Arte infantil sem a intervenção humana, ela é por si só o que melhor pode a criança fazer naturalmente

Essa página é dedicada a todas as crianças que se dispuseram a desenhar sem a intervenção adulta, trabalhos esses apenas com o incentivo de lhe dar os materiais e por si só desenvolveram seus trabalhos. Aqui estão como uma forma de incentivo que pais e responsáveis possam incentivá-las sem sua intervenção, deixem suas idéias fluírem elas tem potencial, nosso trabalho é compreendê-las elas dizem muito em seus desenhos tenham certeza disso, não menospreze por mais simples que sejam esses trabalhos, incentive, sem exageros aos elogios, sejam honestos, quando necessitarem de uma crítica preparem-as para receber na hora e medida certa. Sempre que conheço uma criança eu disponibilizo lápis, papéis a vontade, não custa nada tentar, um grande abraço, Alexandre.

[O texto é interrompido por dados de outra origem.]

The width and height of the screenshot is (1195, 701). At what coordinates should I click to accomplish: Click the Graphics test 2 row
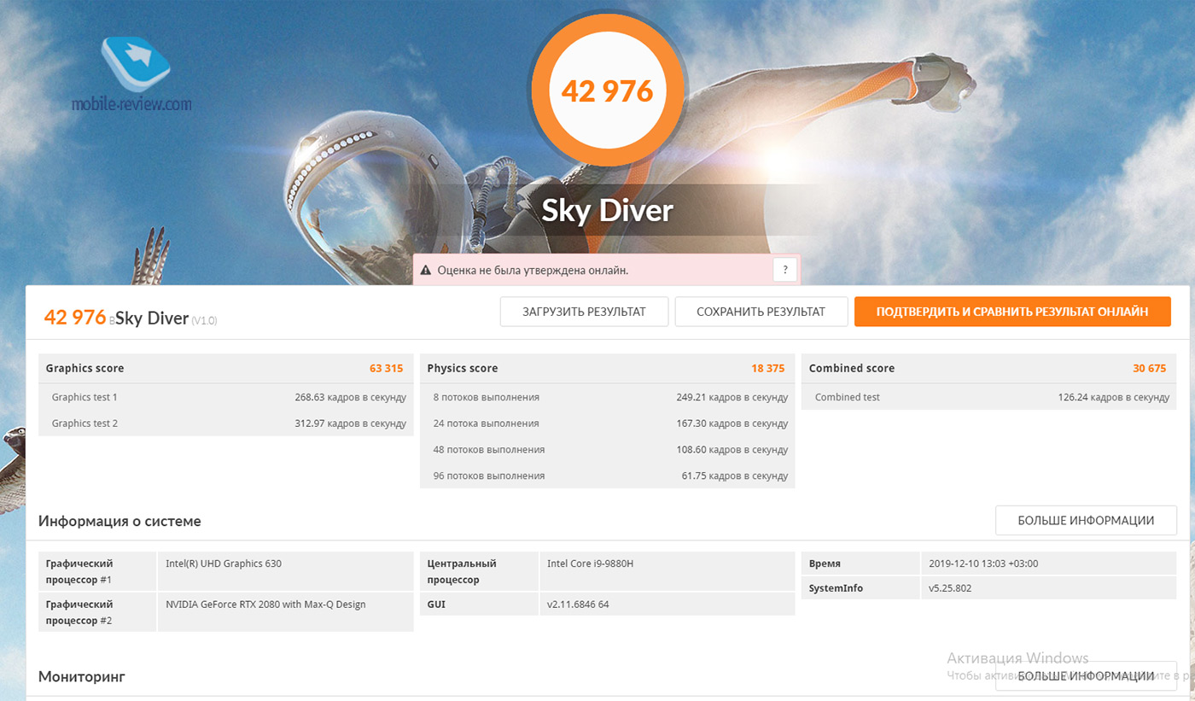coord(225,424)

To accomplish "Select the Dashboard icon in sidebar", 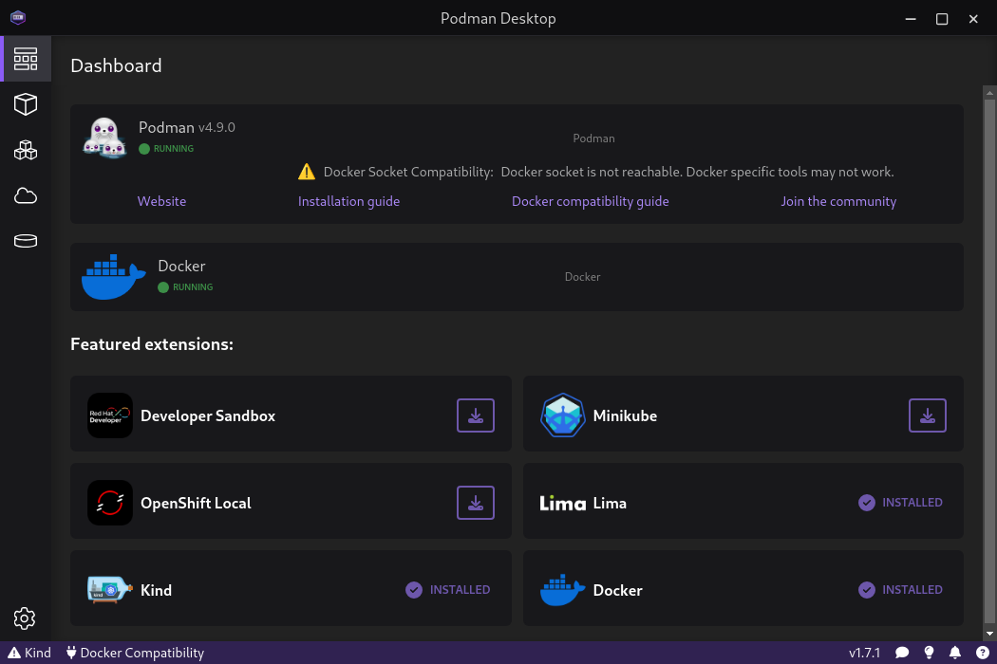I will pyautogui.click(x=26, y=59).
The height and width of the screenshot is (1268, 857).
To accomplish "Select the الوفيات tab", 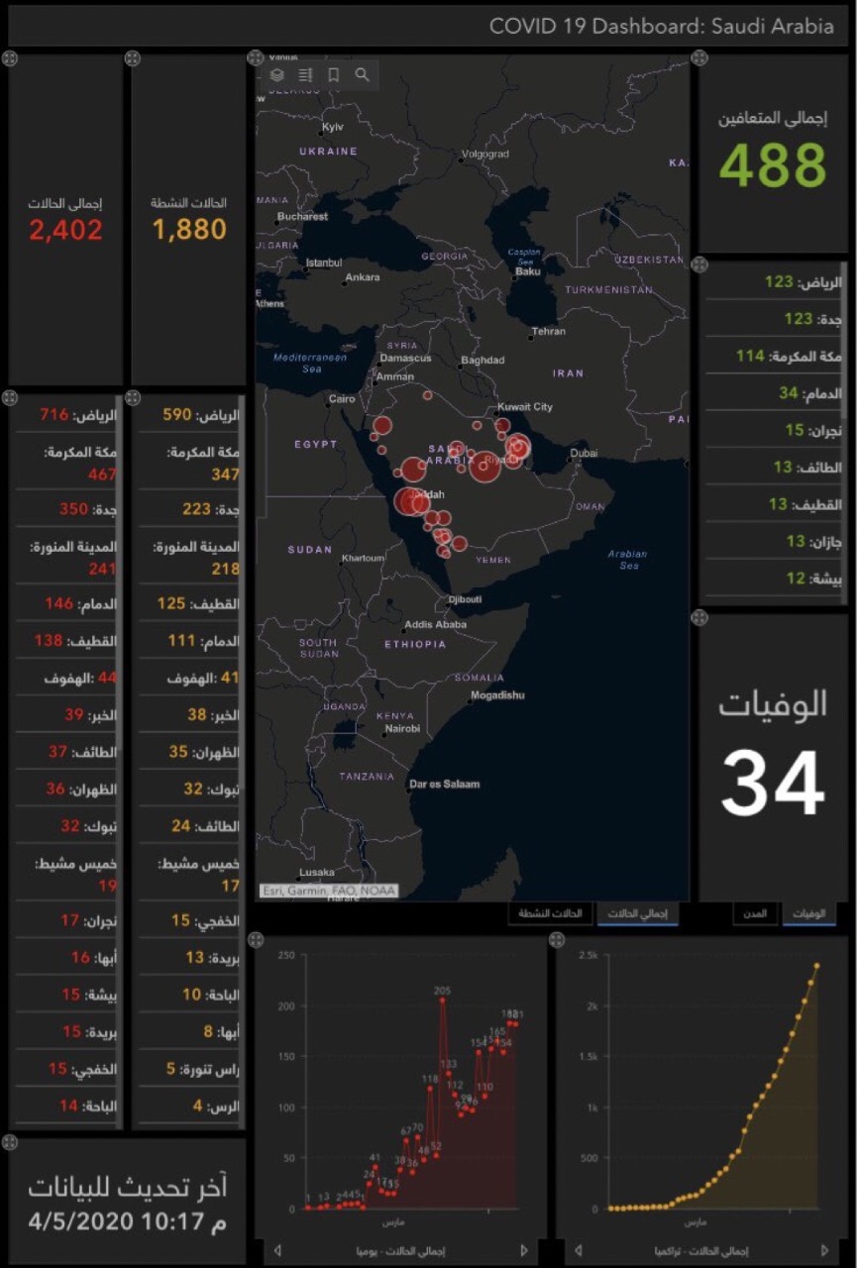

"A arte alimenta-se de ingenuidades, de imaginações infantis que ultrapassam os limites do conhecimento; é ai que se encontra o seu reino. Toda a ciência do mundo não seria capaz de penetrá-lo."
(Loinello Venturi)

"Na época em que a criança é capaz de desenhar algo mais que rabiscos, ou seja, por volta dos três ou quatro anos de idade, um conjunto de conhecimentos conceituais, já bem estabelecidos e formulados em termos verbais, domina sua memória e controla seu trabalho gráfico (...) Os desenhos são exposições gráficas de processos essencialmente verbais। Á medida que uma educação essencialmente verbal passa a dominar, a criança abandona seus esforços gráficos e passa a depender quase inteiramente de palavras। A linguagem primeiro estraga o desenho e, depois, engole-o completamente”.
(Karl Buhler, 1930)

“A partir da nossa infância, aprendemos a ver as coisas em termos de palavras: damos-lhes nomes e ficamos sabendo de fatos a seu respeito. O sistema verbal esquerdo, que domina, não quer informações em demasia sobre sas coisas que percebe - apenas o suficiente para reconhecer e categorizar. Parece que uma de suas funções é fazer uma triagem de uma grande proporção de percepção contextual. Isto é um processo necessário e que funciona muito bem para nós quase o tempo todo, permitindo-nos concentrar a nossa atenção. O hemisfério esquerdo do cérebro, neste sentido, aprende a dar uma olhadela de relance a dizer”; “Certo, aquilo é uma cadeira (ou um guarda-chuva, pássaro, árvore, cachorro etc.)”.
Mas, para desenhar, é necessário que você olhe para o que pretende desenhar durante um tempo prolongado, percebendo vários detalhes e a maneira de se encaixarem, registrando a maior quantidade de informações que lhe for possível o ideal é que registre tudo, conforme Albrecht Dürer parecia estar tentando"

"Inicialmente as crianças parecem ter um senso de composição quase perfeito, que perdem durante a adolescência e só recuperam á custa de muito estudo. Acredito que o motivo para isto é que as crianças mais velhas concentram suas percepções em objetos separados, existentes num espaço indiferenciado, ao passo que as menores constroem um mundo conceitual estanque, limitado pelas margens do papel. Para as mais velhas, as margens do papel parecem quase inexistentes, uma vez que não existem margens no espaço real e aberto".
(Betty Edwards)


“Não há pessoa mais criadora que uma criança pequena, que justamente brincando, cria todo um mundo de fantasia. Por isto poderia dizer que o grande mérito da arte é levar as pessoas a serem ainda crianças e remontá-las possivelmente aos primeiros estágios de pureza e intuição”.